1. The Roofline Model
  • X-axis (operational intensity): $\text{OI} = \frac{\text{FLOPs}}{\text{Bytes read from memory}}$
    • Low OI → memory-bound (little reuse).
    • High OI → compute-bound (high reuse).
  • Y-axis (Throughput): FLOPs per second (GFLOPS/TFLOPS).
  • Limits:
    • Sloped lines = memory bandwidth ceilings (DRAM, HBM, shared memory).
    • Flat lines = compute ceilings (ALUs, tensor cores).
2. Why Matmul Performance is Tricky (Second picture)

Square matrix multiplies don’t yield smooth performance curves — experiments show:

  • Rising performance with higher OI (expected).

  • Sudden jumps from tiling.

    • If $N$ not divisible by $T$, some thread blocks under-utilize.
    • Tiles must align with DRAM burst boundaries. Misaligned tiles → wasted transactions.
  • Periodic drops due to wave quantization.

    • GPUs execute tiles in waves across SMs.
    • If tile count ≤ #SMs → all tiles run in parallel.
    • If tile count > #SMs → multiple waves needed, lowering throughput.
  • Example of Wave quantization (A100, 108 SMs):

    • $1792 \times 1792$ with tile $256 \times 128$: $ \frac{1792}{256} \times \frac{1792}{128} = 7 \times 14 = 98 \ \text{tiles}$. Fits in one wave (fast).

    • $1793 \times 1793$: $\frac{1793}{256} \times \frac{1793}{128} \approx 8 \times 15 = 120 \ \text{tiles}$

      Requires >108 SMs → spills into 2 waves → performance dip.

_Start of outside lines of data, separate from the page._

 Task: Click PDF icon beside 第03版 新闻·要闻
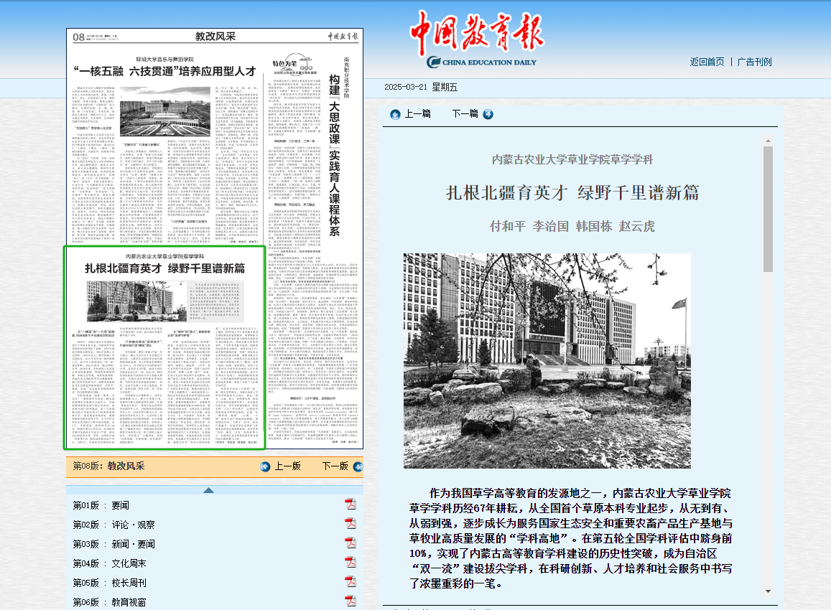coord(350,543)
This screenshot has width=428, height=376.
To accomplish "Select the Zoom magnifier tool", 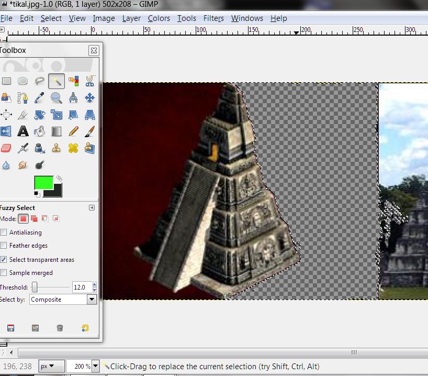I will pos(57,98).

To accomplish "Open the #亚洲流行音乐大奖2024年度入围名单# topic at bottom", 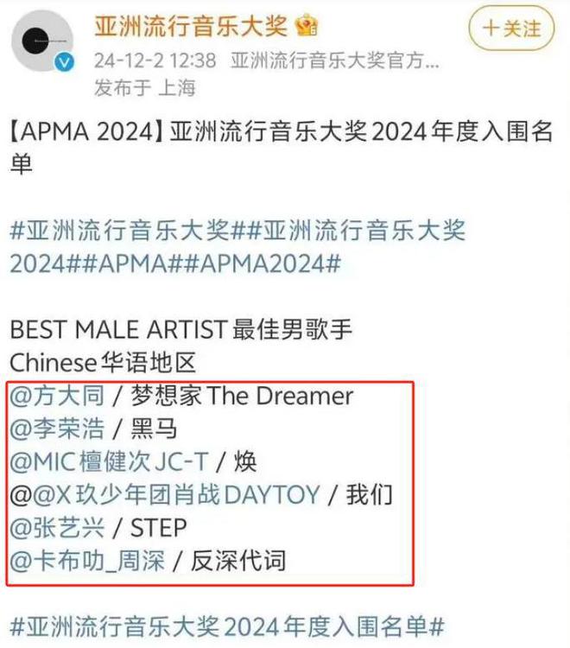I will pyautogui.click(x=227, y=626).
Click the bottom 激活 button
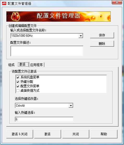 coord(48,134)
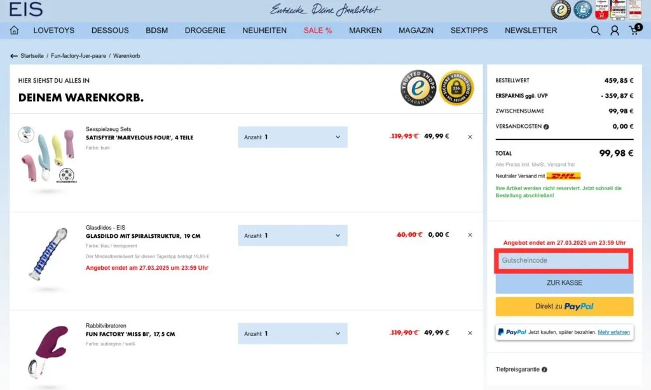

Understand FlashAttention #

flashattention SRAM (on-chip shared memory) is tiny but ultra-fast, HBM (High Bandwidth Memory) is large but slower, DRAM is even slower. So we use tile to keep data in SRAM as much as possible.

  1. Tiled approach:
    • Break Q, K, V into tiles.
    • Load tiles into SRAM, perform matmul locally.
    • Write results back to HBM.
    • Outer loop: Copy blocks between HBM and SRAM; Inner loop: Multiply sub-blocks in SRAM.
  2. Fusion of the exponential operator
  3. Online (Incremental) softmax
    • Maintain running max and running normalization constant.